Reproduce the listing below word for word, leaving out the pictures.

○ ○ ○

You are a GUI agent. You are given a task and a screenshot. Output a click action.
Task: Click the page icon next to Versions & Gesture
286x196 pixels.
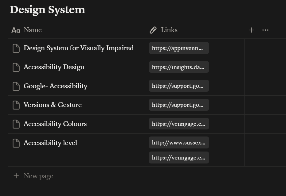click(16, 105)
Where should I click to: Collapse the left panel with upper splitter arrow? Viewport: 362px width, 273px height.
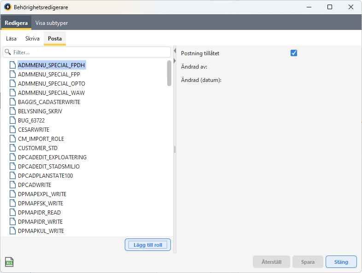175,51
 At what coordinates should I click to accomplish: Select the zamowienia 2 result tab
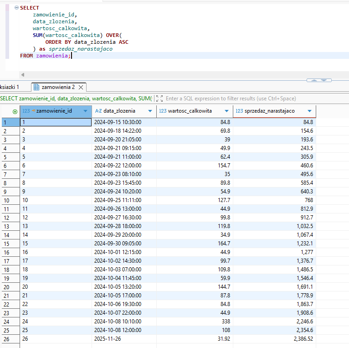58,87

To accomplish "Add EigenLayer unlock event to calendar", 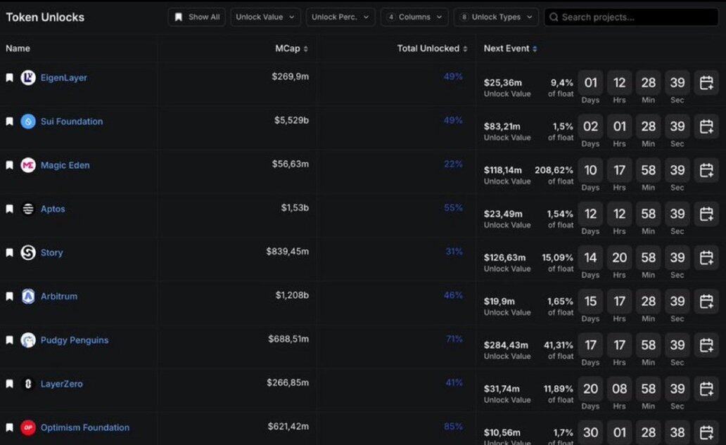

○ ○ ○

▶ **Solution**:
You are a GUI agent. You are given a task and a screenshot. Output a click action.
Task: Click the page icon next to Versions & Gesture
286x196 pixels.
click(16, 105)
Where should I click to: Collapse the left panel with upper splitter arrow? Viewport: 362px width, 273px height.
175,51
 At what coordinates should I click to accomplish: Select the zamowienia 2 result tab
58,87

To accomplish "Add EigenLayer unlock event to calendar", 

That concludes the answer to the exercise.